Love the pictures. Such cute boys. :wub::wub:


----------



## =supermanskivvies= (Aug 7, 2008)

Too cute for words!


----------



## Orla (Jul 5, 2009)

Ah I love your boys. They are so adorable :wub:

I know they'll love their baby sister


----------



## BeautifulMaltese (Dec 4, 2013)

These two are absolutely to die for cutie!!! I was looking at work during lunch and had a crowd of people around my computer!


----------



## Grace'sMom (Feb 22, 2012)

Obi!

Owen!

Missed you boys!! 

I love these photos (as always)... Owen has grown into a handsome boy just like his brother!


----------



## zooeysmom (Aug 1, 2011)

Fabulous pictures! The boys are too cute for words. I love Obi and I hope to meet Owen one day--he seriously has the cutest face I've ever seen. 
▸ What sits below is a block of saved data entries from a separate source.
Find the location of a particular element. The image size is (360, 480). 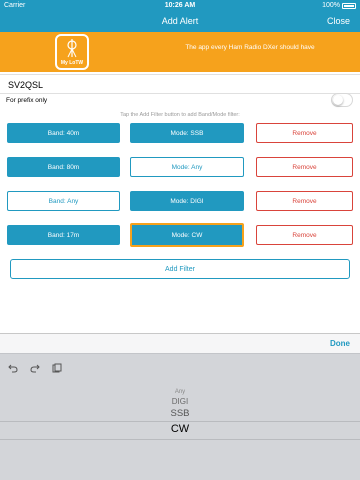

battery-percent: 100% is located at coordinates (331, 6). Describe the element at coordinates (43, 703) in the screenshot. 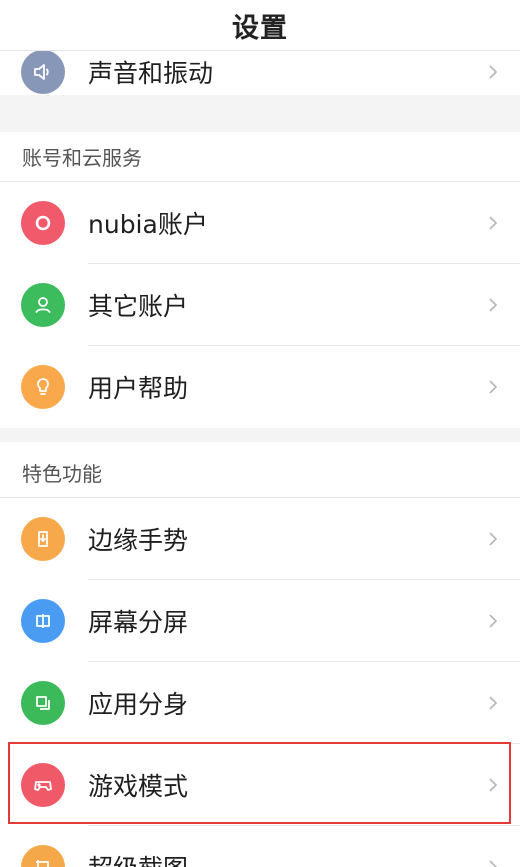

I see `app-clone-icon` at that location. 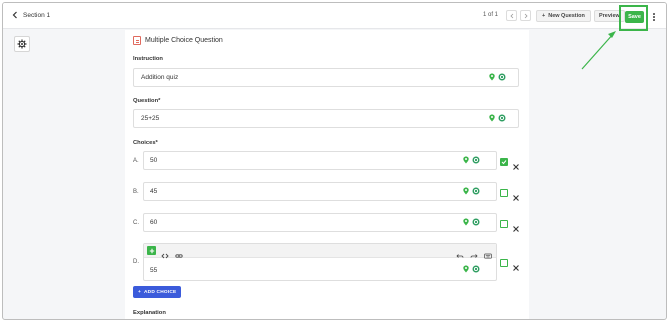 I want to click on choice-letter: C., so click(x=136, y=223).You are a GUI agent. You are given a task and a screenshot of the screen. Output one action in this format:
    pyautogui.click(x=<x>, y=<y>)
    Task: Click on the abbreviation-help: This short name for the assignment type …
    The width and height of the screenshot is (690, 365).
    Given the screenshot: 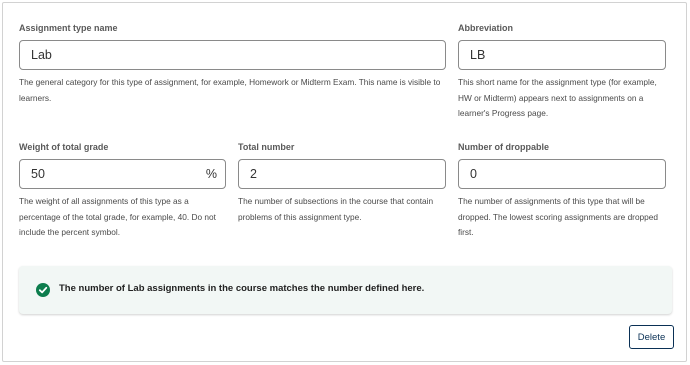 What is the action you would take?
    pyautogui.click(x=558, y=98)
    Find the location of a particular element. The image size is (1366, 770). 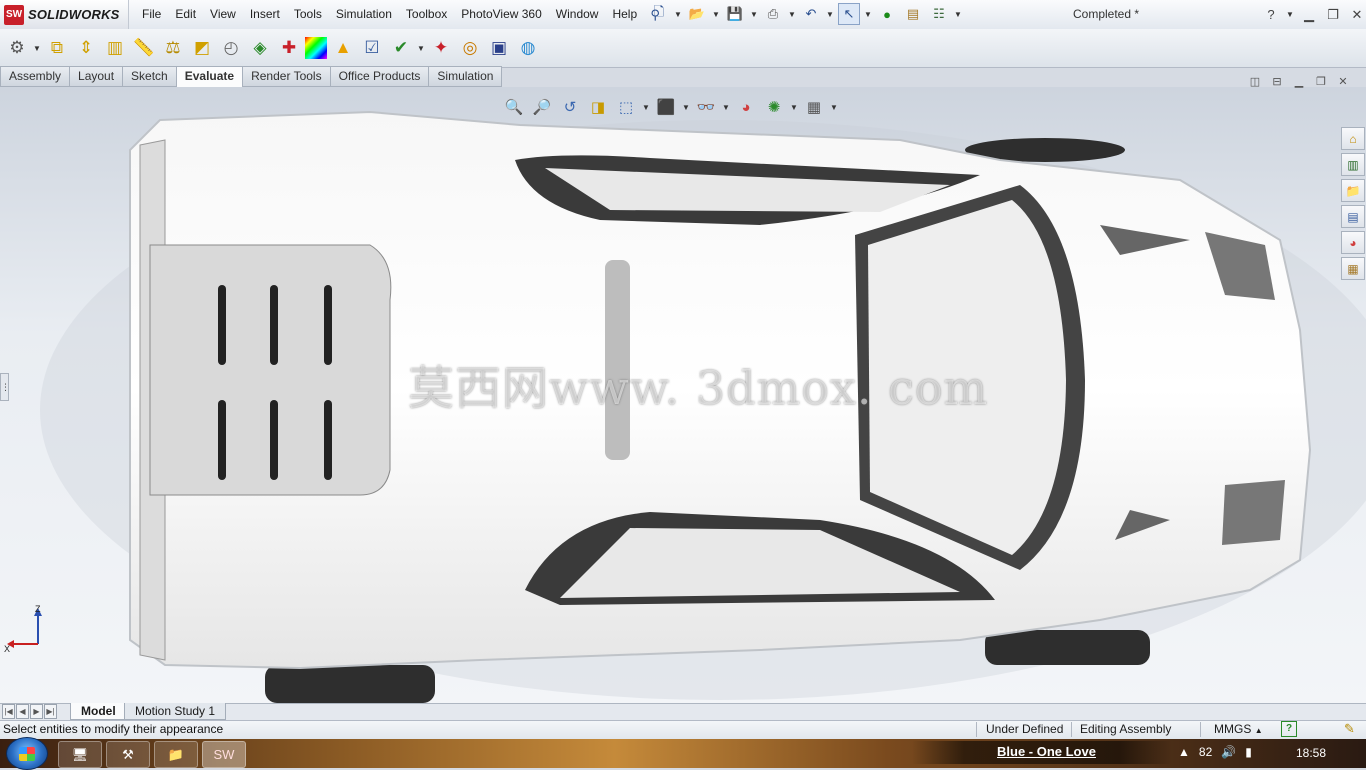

Congratulations on your impending human mommyhood!!!! :cheer:So excited for you!! :chili::chili::chili::chili::chili:


----------



## Mallen600 (Oct 27, 2012)

Obi's excessive fluffiness always makes me chuckle. Awesome pics!!!


----------



## Bailey&Me (Mar 8, 2010)

I keep coming back to look at these pics. I love your boys Marisa! 


Sent from my iPhone using PG Free


----------



## hoaloha (Jan 27, 2012)

Thank you, everyone, for your sweet comments and well wishes  . 

The boys have certainly been able to wear more fun outfits with shorter hair. (Although Obi looks flufftastic even with shorter hair!). 


Sent from Petguide.com Free App


----------